Curtiss-Wright, as Strategic Initiatives and Financial Growth Align
Curtiss-Wright Corporation (NYSE: CW) is a leading provider of advanced technology solutions for the aerospace, defense, energy, and industrial sectors. The company serves major clients such as Boeing, Airbus, and the U.S. Department of Defense. The global aerospace and defense (A&D) technology market, projected to reach $800 billion by 2025, is growing at a CAGR of 6.5%, driven by increased defense spending and ongoing equipment modernization.

Curtiss-Wright’s product portfolio includes embedded computing systems, tactical communication devices, sensors, actuators, and industrial valves. Its innovative offerings, such as the Fortress® Cockpit Voice Recorder and advanced marine propulsion systems, are in high demand across key industries, including defense, aviation, nuclear energy, and industrial automation. The company has a well-established global footprint spanning North America, Europe, and Asia.
Financial Highlights for FY 2024
- Revenue: $3.1 billion (+10% YoY)
- Adjusted Operating Income: $546 million (+11% YoY); operating margin expanded to 17.5%.
- Diluted Earnings Per Share (EPS): $10.90, reflecting a 16% YoY increase.
- Free Cash Flow (FCF): $483 million, with an impressive FCF conversion rate of 116%.
- Order Backlog: $3.4 billion, marking a 20% YoY increase.
The company’s strong financial results reflect robust demand across its core segments, driven by increasing defense budgets, industrial automation advancements, and nuclear energy expansion.
Curtiss-Wright also reinforced its market position through the $200 million acquisition of Ultra Energy , enhancing its footprint in nuclear safety and defense security systems. This acquisition grants the company access to critical reactor sensor technologies and safety infrastructure, further strengthening its long-term competitive edge.

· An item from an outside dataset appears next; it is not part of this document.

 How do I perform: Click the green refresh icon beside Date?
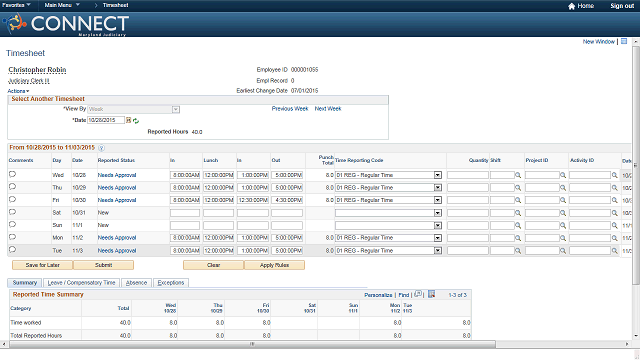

Additionally, management expanded the share repurchase program, increasing buybacks by $100 million. The total buyback volume reached $150 million in 2024, with an additional $60 million planned for 2025—a move signaling confidence in the company’s valuation and future earnings potential.
2025 Guidance
- Revenue: Expected in the range of $3.335 billion – $3.385 billion (+7%-8% YoY).
- Diluted EPS: Projected at $12.10 – $12.40 (+11%-14%).

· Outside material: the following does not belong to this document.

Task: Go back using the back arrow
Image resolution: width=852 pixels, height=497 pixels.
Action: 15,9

- Operating Margin: Anticipated to improve further to 17.9% – 18.1%.
The company’s ongoing strategic investments in nuclear energy and defense technologies, along with its expanded share repurchase program, are poised to drive shareholder value. Management is also focused on operational efficiencies and R&D investments to sustain competitive advantages.
Core Strengths
Curtiss-Wright continues to build on its strong fundamentals, making it an attractive long-term investment. Key factors supporting its bullish outlook include:
- The company’s order backlog of $3.3 billion provides visibility into future revenue streams. Notably, on January 21, 2025, Curtiss-Wright secured a $27 million contract with the U.S. Navy, reinforcing its strong relationship with defense clients.
- With an FCF conversion rate of 116%, Curtiss-Wright generates significant cash flow to support growth initiatives and shareholder returns. The ongoing share repurchase program further enhances EPS growth and shareholder value.

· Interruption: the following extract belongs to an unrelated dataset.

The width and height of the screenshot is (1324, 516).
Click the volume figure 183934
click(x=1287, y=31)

- Strategic investments in nuclear energy and defense modernization offer substantial growth opportunities. The company’s partnership with Westinghouse to support nuclear reactor projects in Canada aligns with the global shift toward clean energy solutions and strengthens Curtiss-Wright’s position in the nuclear sector.
- The company continues to invest in cutting-edge technologies, improving its competitive standing in high-growth industries such as defense, aerospace, and energy automation.
Key Risks
While Curtiss-Wright presents a compelling growth story, investors should be aware of potential risks:
- A significant portion of revenue comes from government and defense contracts, which are subject to budgetary fluctuations.
- The company’s reliance on A&D and nuclear energy markets makes it vulnerable to cyclical demand shifts.
- Like many industrial firms, Curtiss-Wright must navigate global supply chain disruptions that could impact production costs and delivery timelines.
Price Target
Curtiss-Wright’s stock is forecasted to trade between $365 – $385, reflecting investor confidence in its operational improvements, earnings growth, and sector resilience.
Final Thoughts
Curtiss-Wright is well-positioned to capitalize on aerospace, defense, and nuclear energy growth trends, supported by a strong balance sheet, strategic acquisitions, and disciplined capital allocation. Its consistent earnings growth, expanding order backlog, and shareholder-friendly initiatives make it an attractive investment for those seeking long-term value creation.
With a bullish stock price forecast of $365-$385 and double-digit EPS growth projected for 2025, Curtiss-Wright remains a compelling buy for investors looking to gain exposure to high-growth industrial and defense sectors.